Well, one thing’s for sure: I can’t be dead.
It hurts to damn much.
I know I could let the drugs pull me back under, away from the pain, away from the loss, away from everything, but I don’t want to. I want to see Hudson. I know that if I see her, all this will have been worth it. All of this will be over.
Holding that thought in my mind, I fight against the lassitude, forcing my eyes open.
Bright purple walls.
It’s Smallville. Hell would have Pepto Bismol pink walls.
Smiling slightly, I expend the supreme amount of energy it takes to turn my head to the side, peering into the shadows left in the room due to the low angle of the setting sun. I feel the smile slowly melt off my face when I don’t find her anywhere in the room.
Did I dream the last part? The part where we flew through the air?
I wasn’t strong enough.
I shot my father, but I couldn’t get her out of that room. We must have lay there for hours until someone found us, got us out. But by then Hudson would have been dead from Kryptonite exposure. I shouldn’t have hesitated, shouldn’t have doubted my own eyes. I should have guessed my father was behind everything from the very beginning. I should have known. My pride blinded me to the truth. I was so busy fighting with Hudson, struggling against her, that I missed all the signs.
Now she’s dead.
And it’s all my fault.
The hero’s not supposed to die, damn it.
I should have died, not her. Never her.
I start at the tentative voice, so wrapped up in my own thoughts that I missed a step. Stupid. I should learn to pay more attention, things like that could get someone killed.
“How are you feeling, young man?”
I know that voice.
Blinking my eyes into focus, I see the familiar red hair of Hudson’s mother, now shot through with steel gray. She’ll be beautiful until the day she dies, just like her daughter.
“I’m sorry, Mrs. Kent.” The words spill out before I can swallow them. “It’s all my fault.”
“Lex.” She rolls her eyes at me, pulling a chair up to the side of my bed. “You’ve made some idiotic decisions in your life, but I think there’s more than enough blame to spread around here.”
What kind of drugs are they giving me?
“I’m serious, Lex.” Patting my arm, she carefully avoids hitting the IV line. “Jonathan and I, well, we’re not innocent in this. Frankly, neither is Hudson.”
“Your daughter is dead, and I think the blame lies solely on my shoulders for that.”
She gapes at me, her mouth hanging slack. “Lex, I...”
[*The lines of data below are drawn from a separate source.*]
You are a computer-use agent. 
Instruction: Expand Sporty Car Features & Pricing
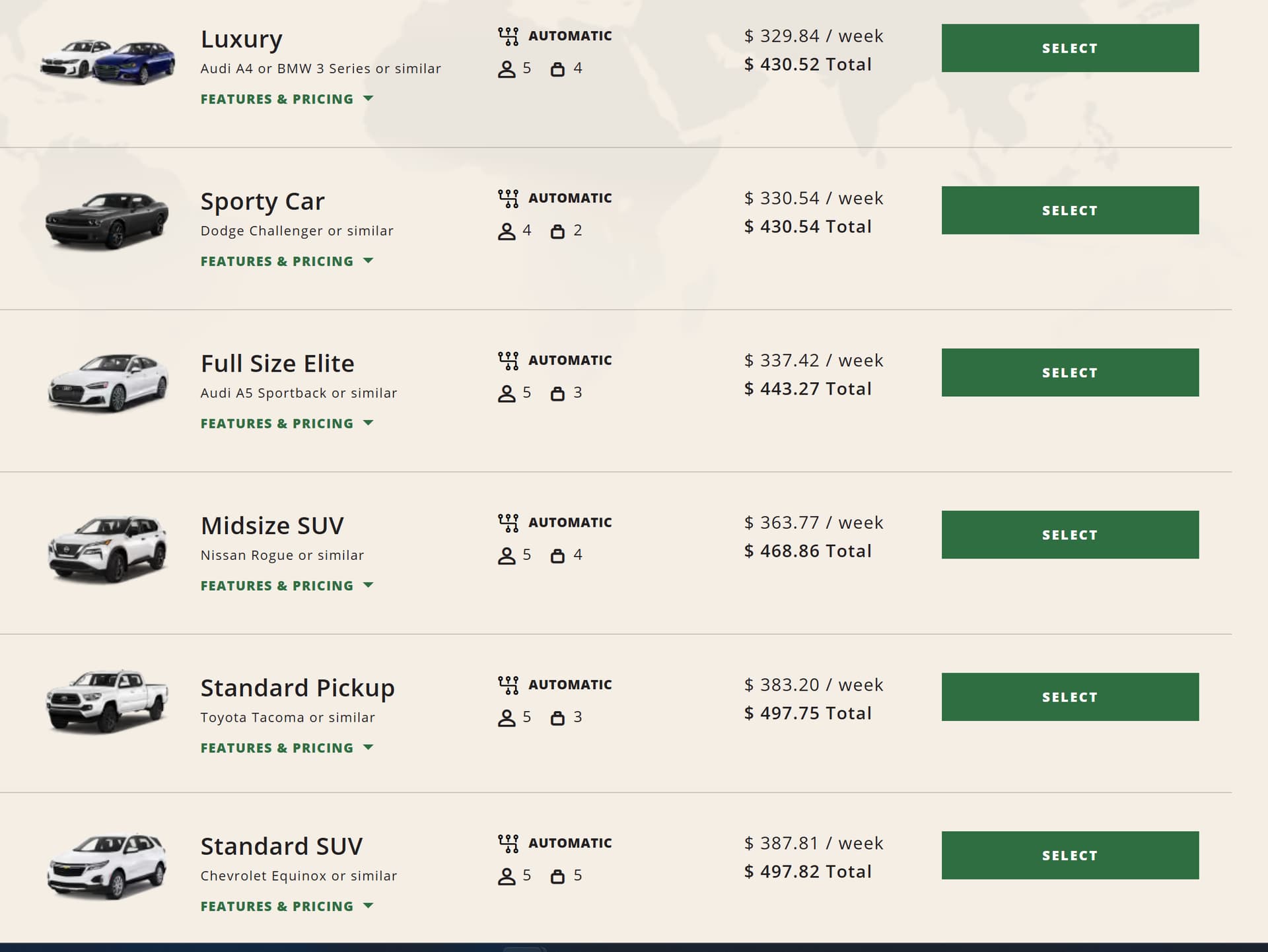[287, 261]
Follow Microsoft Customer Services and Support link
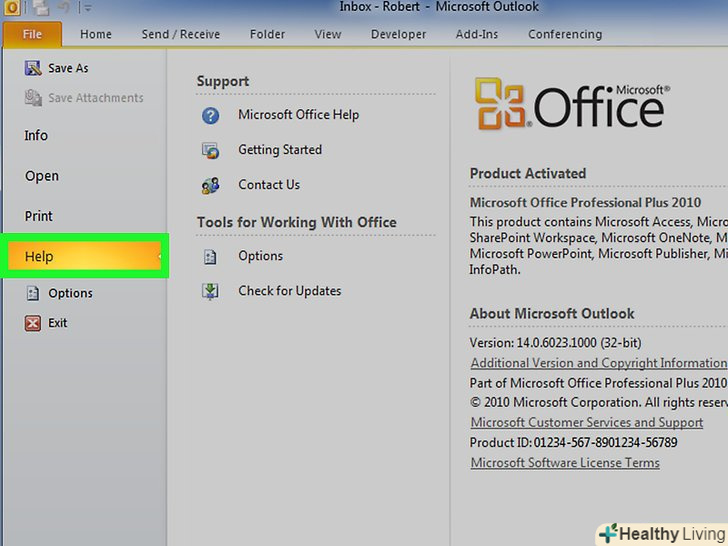The height and width of the screenshot is (546, 728). click(x=586, y=423)
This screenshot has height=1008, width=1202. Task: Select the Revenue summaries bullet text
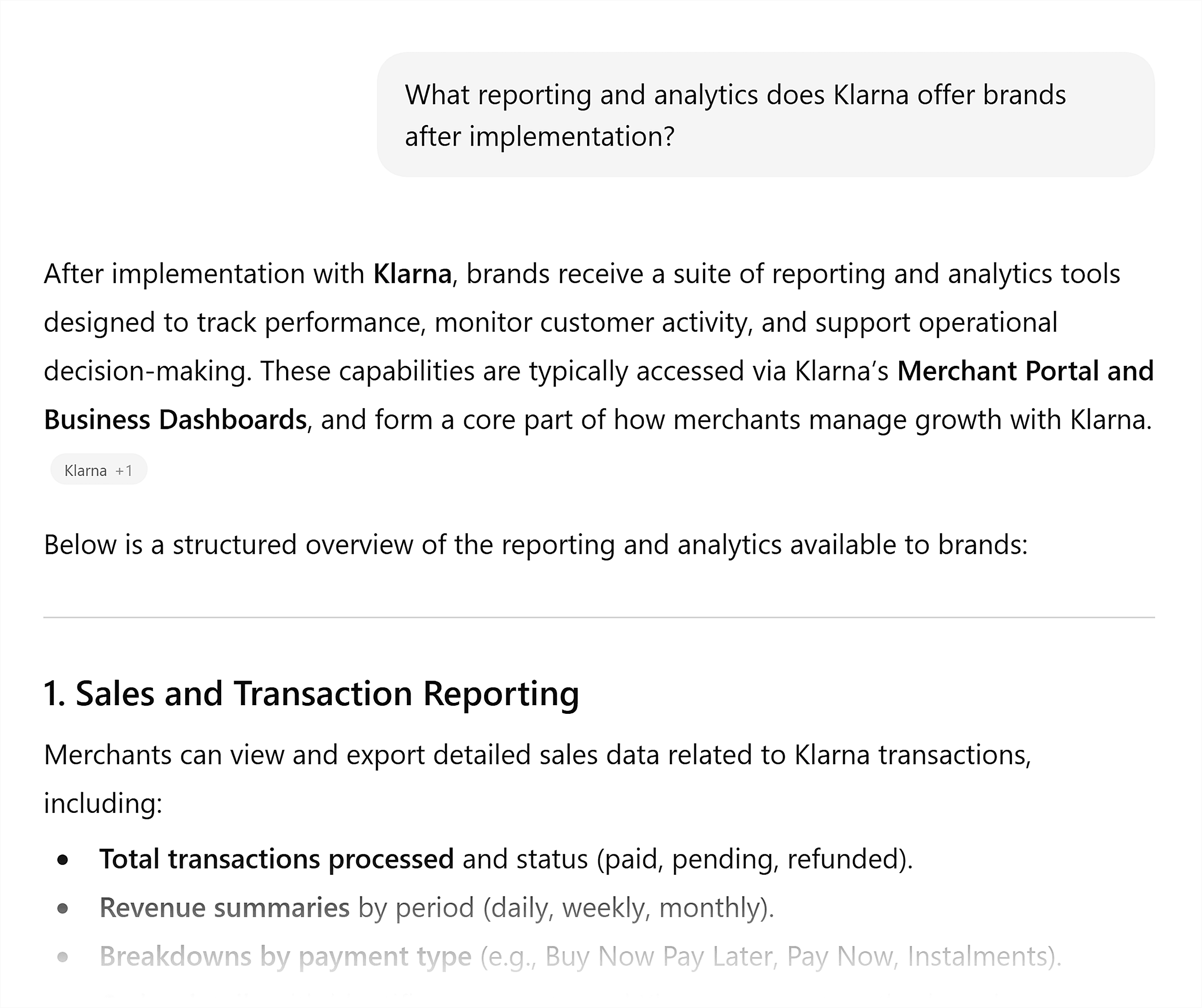click(225, 907)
“I think I’ve caused enough damage to your family, Mrs. Kent. You should leave.” Closing my eyes, I turn my head away.
“I’m going to beat her ass.” Martha squeezes my arm, her words terse. “Lex, she’s not dead. But, I can assure you, she’s going to wish she was when I get my hands on her.”
“She’s fine, baby.” I feel her cool hand against my forehead, stroking lightly across my scalp. “She’s tired. It took a lot out of her, but she’s fine.”
Swallowing, I squeeze my eyes tightly shut against the tears I feel. “Where is she?”
“I’m not sure.” Her hand leaves my head to rest lightly on my shoulder. “She blames herself. For your hand.”
I have no one to blame but myself for that.
“That’s not her fault.”
“And it’s not yours either, young man.”
“Are you psychic?”
She laughs at that, the sound washing over me like silver. “No, but I raised H.C. Kent, the biggest moper in the world. I know a mope when I see one coming.”
I think I could very easily come to love Martha Kent.
I used to wish my own mother were still alive, to guide me. But not any more. It’s strange to realize the things you once wished for have somehow fallen along the wayside. My mother loved my father, maybe she didn’t know what kind of monster he was, or maybe she loved him in spite of that, but this would have killed her.
“‘Pride goeth before a fall.’”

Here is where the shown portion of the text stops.